The same table, but for male students:
| Medical Category | BFI male CUL x |
Frequency f |
Relative Frequency f/n or P(x) |
|---|---|---|---|
| Athletically fit* | 13 | 9 | 0.18 |
| Physically fit | 17 | 11 | 0.22 |
| Acceptable | 20 | 10 | 0.20 |
| Borderline obese (overfat) | 25 | 9 | 0.18 |
| Medically obese | 50 | 12 | 0.24 |
Sample size n: |
51 | 1.00 |
The male students have a higher probability of being obese than the female students!
What is the probability that a Kosraen lives outside of Kosrae? An informal survey done on the 25th of December 2007 produced the following data. The table also includes data gathered Christmas 2003.

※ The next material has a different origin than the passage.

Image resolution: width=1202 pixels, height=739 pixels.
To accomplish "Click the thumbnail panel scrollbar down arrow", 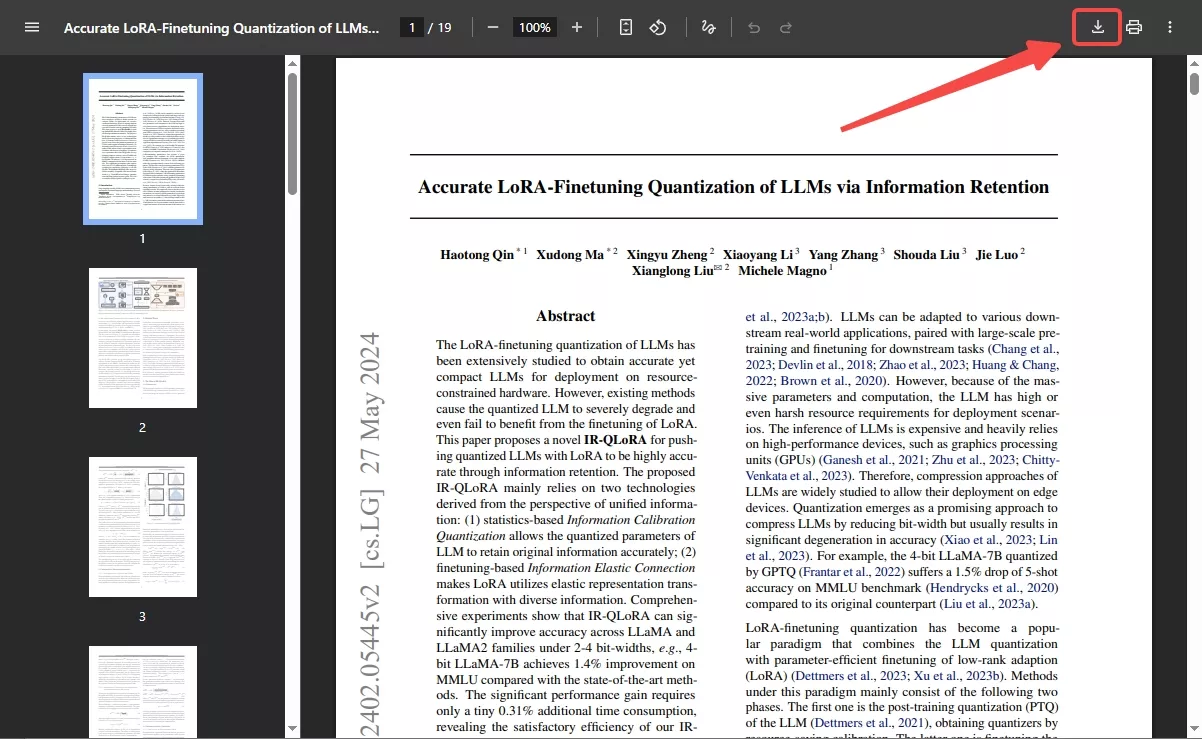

| Location | 2003 Conservative | 2003 Possible | 2007 | Growth |
|---|---|---|---|---|
| Ebeye | - | - | 30 | - |
| Guam | 200 | 300 | 300 | 50% |
| Honolulu | 600 | 1000 | 1000 | 67% |
| Kona | 200 | 200 | 800 | 300% |
| Maui | 100 | 100 | 60 | -40% |
| Pohnpei | 200 | 200 | 300 | 50% |
| Seattle | 200 | 200 | 600 | 200% |
| Texas | 200 | 200 | N/A | - |
| Virgina Beach | 200 | 200 | N/A | - |
| USA Other | - | 200 | N/A | - |
| Diaspora sums: | 1700 | 2400 | 3090 | - |
| Kosrae | 7663 | 7663 | 8183 | - |
| Est. Total Pop.: | 9363 | 10063 | 11273 | - |
| Percentage abroad: | 18.2% | 23.8% | 27% | 48% |
The relative frequency of 27% is a point estimate for the probability that a Kosraen lives outside of Kosrae.
For relative frequency probability calculations, as the sample size increases the probabilities get closer and closer to the true population parameter (the actual probability for the population). Bigger samples are more accurate.